To clean this up, you can either change the host_name value to a consistent value based on information in the dataset, or flag the host_id_flag column to indicate that the row should be removed from downstream tasks.

For example, if you find that a host_id is associated with multiple host_name values, you may want to investigate further to determine which host_name is correct. If one of the host_name values is clearly incorrect (e.g., a misspelling or a name that does not match the owner of the property), you could update the host_name value to the correct value.

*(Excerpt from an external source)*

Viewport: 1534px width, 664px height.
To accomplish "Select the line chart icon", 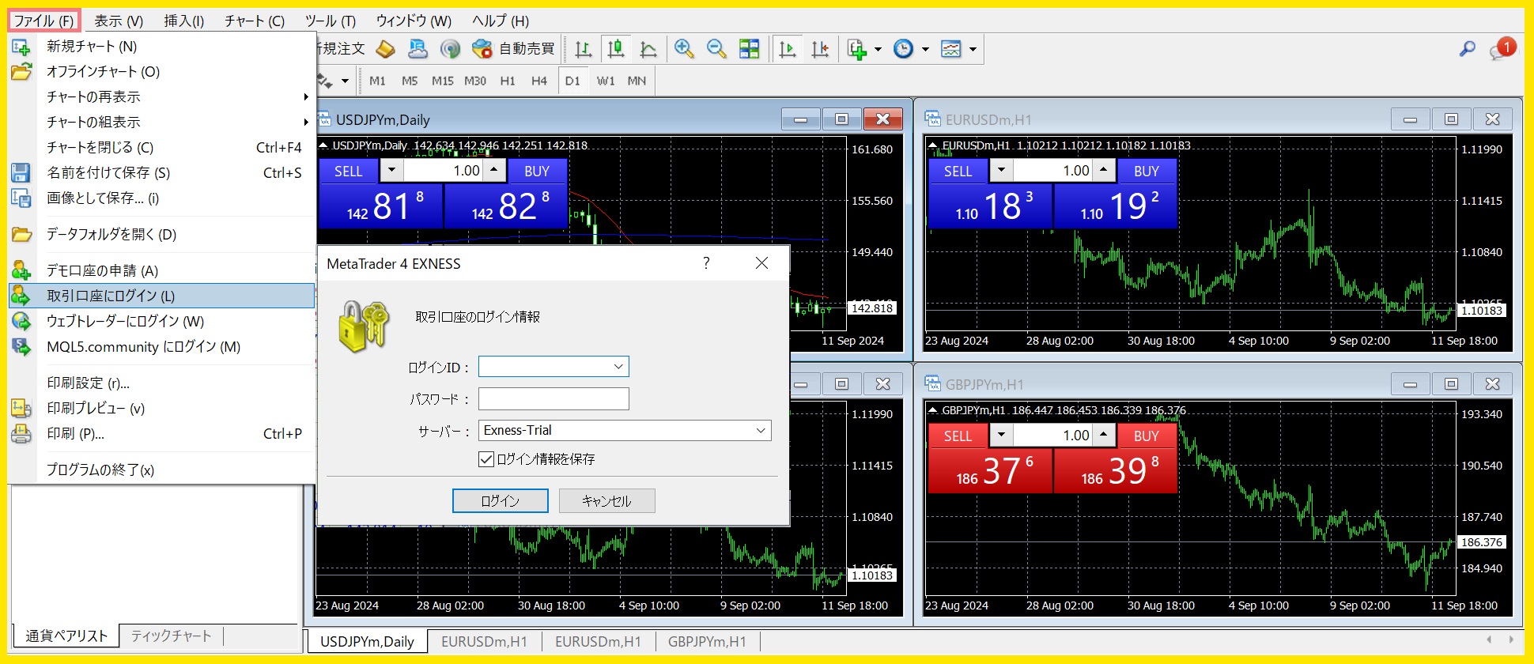I will click(648, 49).
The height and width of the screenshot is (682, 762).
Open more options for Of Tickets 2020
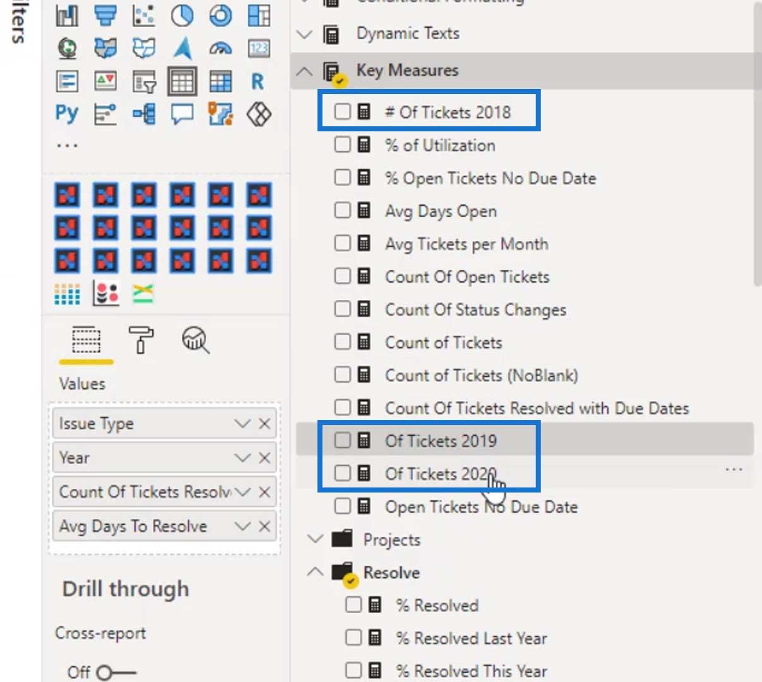click(x=734, y=469)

Alternatively, if you cannot determine the correct host_name value, or if you want to exclude the row from downstream tasks for other reasons, you can flag the host_id_flag column with a value of 1 to indicate that the row should be removed.

In [9]:
def clean_host_id(df):
    dup_host_id = df[df.host_id_flag==0]
    dup_host_id = dup_host_id.groupby(["host_id","host_name"]).count()[["id"]].reset_index()
    dup_host_id = dup_host_id.groupby("host_id").count()["id"].reset_index()
    dup_host_id_df=dup_host_id[dup_host_id["id"]>1]
    dup_host_id_ls=list(dup_host_id_df["host_id"])
    for dup_host_id in dup_host_id_ls:
        temp_df=df[df["host_id"]==dup_host_id]
        temp_id_ls=list(temp_df.index)
        
        temp_match_ls=[]
        for id_ in temp_id_ls:
            string=temp_df.loc[id_,"host_name"]
            pattern = r"^[A-Z][a-z0-9_-]{3,19}$"  # here is only a simple way to clean the host_id
            match=re.match(pattern, string)
            if match:
                temp_match_ls.append(string)
            else:
                df.loc[id_,"host_id_flag"]=1  # while this method is also not perfect, since under same host_id, the host_name could be all wrong
        
        if len(set(temp_match_ls))!=1:
            for id_ in temp_id_ls:
                 df.loc[id_,"host_id_flag"]=2
    return df

In [10]:
airbnb_pd = clean_host_id(airbnb_pd)

# Inconsistent Host ID checking 

This query should return zero rows once you implement the cleaning process

In [11]:
dup_host_id = airbnb_pd[airbnb_pd.host_id_flag==0]
dup_host_id = dup_host_id.groupby(["host_id","host_name"]).count()[["id"]].reset_index()
dup_host_id = dup_host_id.groupby("host_id").count()["id"].reset_index()
dup_host_id[dup_host_id["id"]>1]

Unnamed: 0,host_id,id


In [12]:
## I have identified other issues, 1) the two names are pretty close to each other (which is very hard to detect 2) we can choose the right name based on the frequency

# cleanup neighbourhood
The neighbourhood column in the dataset should contain values that match the neighbourhoods defined in the official neighbourhood_list. However, there may be some values in the neighbourhood column that are incorrect due to errors or noise in the data.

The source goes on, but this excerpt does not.